** EXERCISE INSTRUCTIONS **
Repeat every record exactly as written, but leave out the pictures.

(Dataset entries)
□ □ □ □ □
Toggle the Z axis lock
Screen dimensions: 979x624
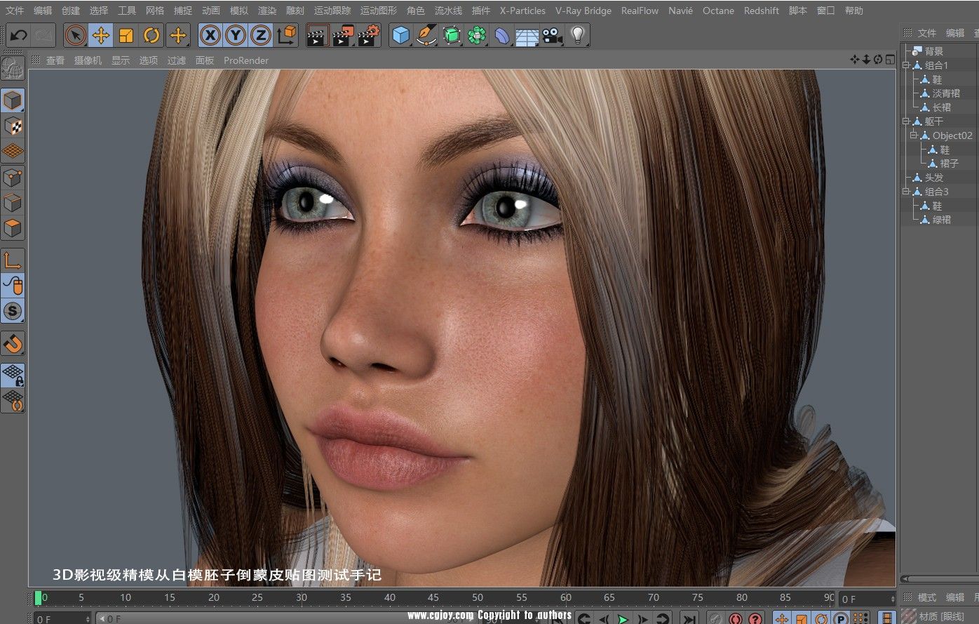261,35
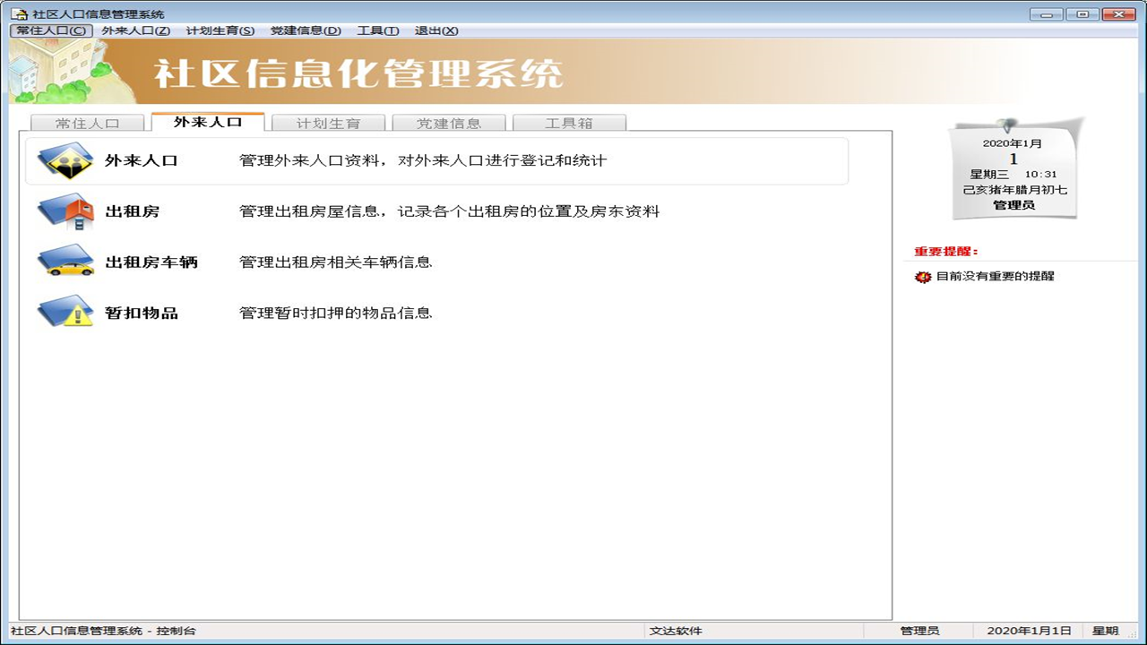The width and height of the screenshot is (1147, 645).
Task: Open the 出租房 house icon
Action: [65, 213]
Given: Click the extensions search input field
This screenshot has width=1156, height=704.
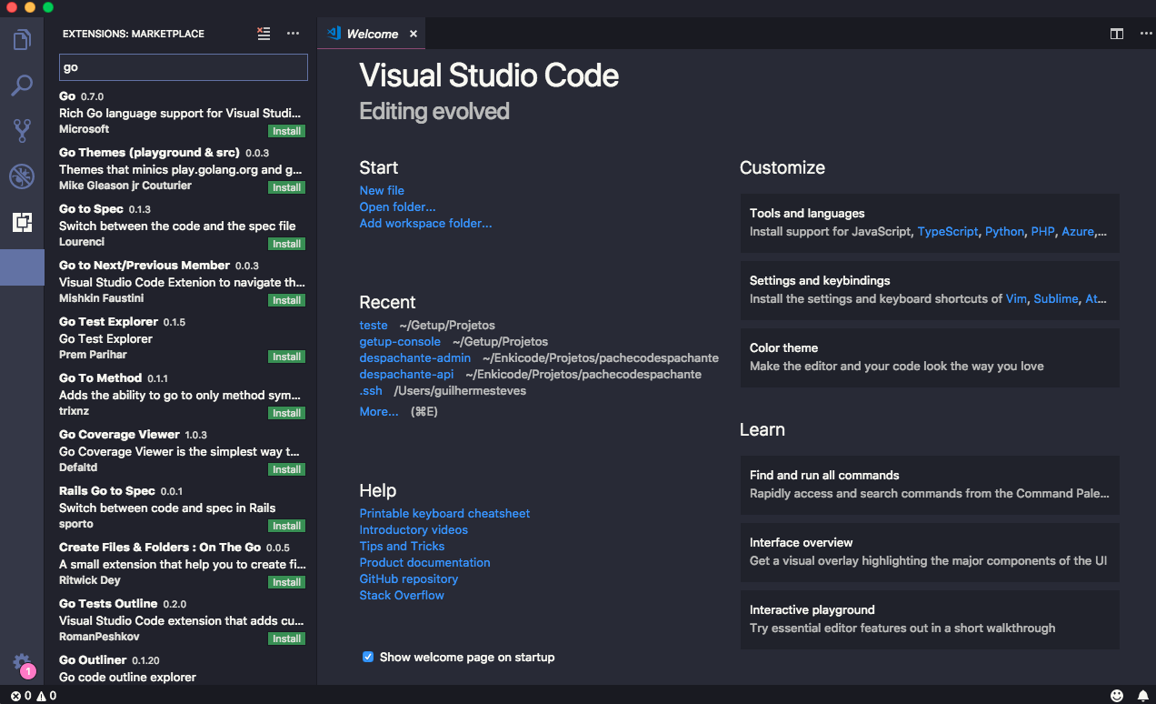Looking at the screenshot, I should tap(183, 67).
□ □ □ □ □
** ANSWER TO THIS TASK **
Toggle the Z axis lock
Screen dimensions: 979x624
261,35
The width and height of the screenshot is (1147, 645).
Task: Open the 出租房 house icon
Action: [65, 213]
Given: Click the extensions search input field
This screenshot has width=1156, height=704.
Looking at the screenshot, I should tap(183, 67).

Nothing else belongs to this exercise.